Force est de constater cependant que bon nombre de commentaires et d’attaques ne viennent pas de cette « bonne foi humaniste politiquement neutre ».
2. Aussi, nous poserons une question, simple, avant de donner plus largement notre point de vue, une question à laquelle à ce jour il n’y a JAMAIS eu de réponse claire et nette :
Quel était le sens, quel était l’objectif, et quels ont été les résultats de cette occupation de la Bourse du travail POUR LES SANS PAPIERS ?
Suite à cette question, il y en a deux autres, simples également :
× fallait-il laisser continuer cette occupation indéfiniment ? Oui ou Non ?
× si non, quelle méthode fallait-il donc employer pour déloger une occupation dont nous ne voulions plus, et qui n’avait pas l’intention de céder à nos demandes gracieuses ?
3. On peut dire que le « secret », la « surprise », la « force », la « violence » (toute relative si on tient compte de la méthode et du fait que les camarades ne sont pas tombés à bras raccourcis armés jusqu’aux dents sur des agneaux prêts à se laisser égorger...) « c’est mal ».
Très bien. Et puis ensuite ?
Oh, loin de nous l’idée de défendre cette action par la pure revendication de la propriété privée.
Mais voilà.
Que fait-on quand on est confrontés à une action organisée ou récupérée par un groupuscule dans le mouvement (dont les motivations politiques , souvent teintées de cette philosophie particulière et détestable qu’est le négrisme, restent bien troubles)
pour vous faire manifestement suer, vous ridiculiser, vous paralyser, et freiner par divers moyens les actions que vous pouvez mener PAR EXEMPLE sur les sans papiers ?
Que faut-on quand un groupe essaie manifestement, de faire pression sur un autre groupe, auquel il n’appartient pas, pour le contraindre à prendre des décisions qu’il ne veut pas prendre ?
On sait bien que, depuis l’origine, tout le mouvement ouvrier, toutes nos organisations, sont , par nature, traversées par la lutte des classes. Pourquoi la CGT en serait-elle préservée ?
Nous avons couvert et avons participé à pas mal d’occupations pour les régularisations des travailleurs sans papiers depuis le 15 avril 2008 - nous étions là depuis La Grande Armée, il y a eu la Pizza Marzano, Chez Papa, combien d’agences d’intérim ( on ne sait même plus, boulevard de Magenta, dans le 12è ...) le chantier de la rue Xaintrailles, Fabio Lucci et dernièrement, KFC etc.

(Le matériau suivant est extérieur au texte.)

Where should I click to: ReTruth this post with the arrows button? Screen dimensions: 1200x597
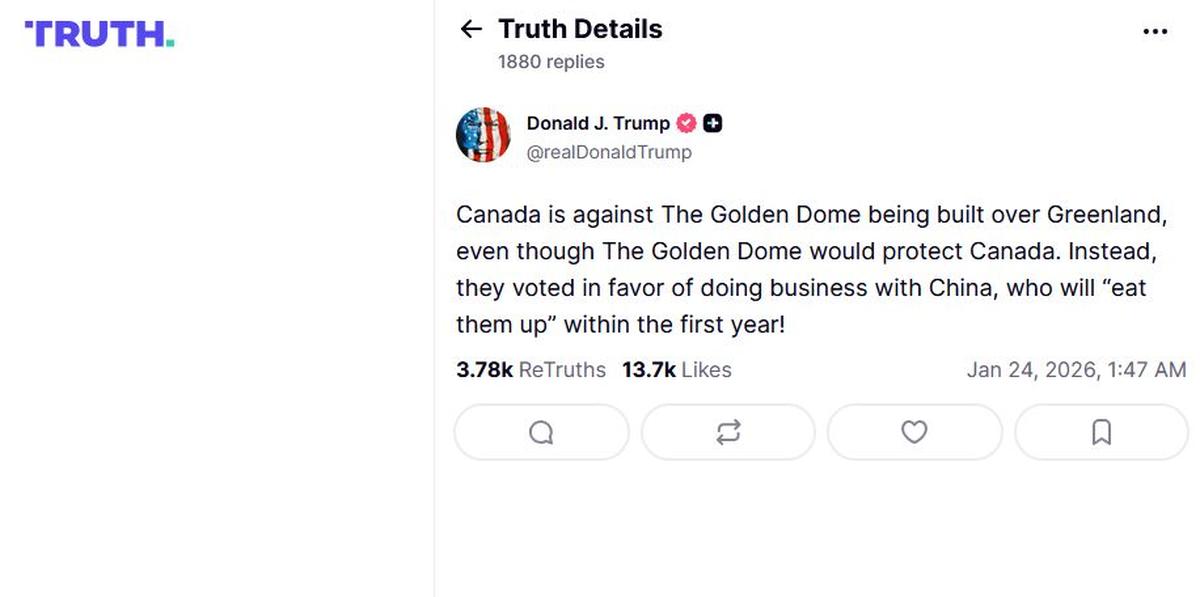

Nous sommes au regret de dire que nous n’avons plus jamais vu ou presque - les membres de la CSP 75 y participer et apporter leur soutien, à partir du moment où l’occupation de la Bourse a été décidée. Il y a eu un revirement total, et on ne sait toujours pas pourquoi !
Pourtant,comme il était magnifique, ce meeting à la Bourse, comme il était beau, ce cortège du 1er mai...
Il n’y a jamais eu non plus, un frémissement d’intersyndicalité dans la lutte (jusqu’à l’épisode KFC parce que de nombreux salariés « en règle » commençaient à prendre fait et cause pour leurs collègues sans -pap’).
Jamais vu non plus , sauf, là encore, à de très rares occasions, et probablement par erreur - un seul élu des Verts qui nous versent aujourd’hui des seaux de merde sur la gueule (comme à leur habitude d’ailleurs). En tout cas, pas sur les piquets CGT.
Les Verts, dont une des représentantes nationales principales a beaucoup moins d’états d’âme quand il s’agit d’ expulser les Roms de sa ville.
Alors là, que disent les Verts ? Que dit le NPA ( pourtant qui a son siège à Montreuil) ? Et bien rien.
Le PCF, oui, ça on l’a vu. Le NPA, sincèrement, on n’a pas souvenir de l’avoir beaucoup croisé sur les piquets CGT. En même temps, vu ce que ce nouveau parti s’est empressé de balancer à ce syndicat dans son communiqué officiel ( c’est uen récidive vu ce qu’il lui a mis aux Européennes également), on voit bien qu’il y a encore un abîme entre ce syndicat et ce parti.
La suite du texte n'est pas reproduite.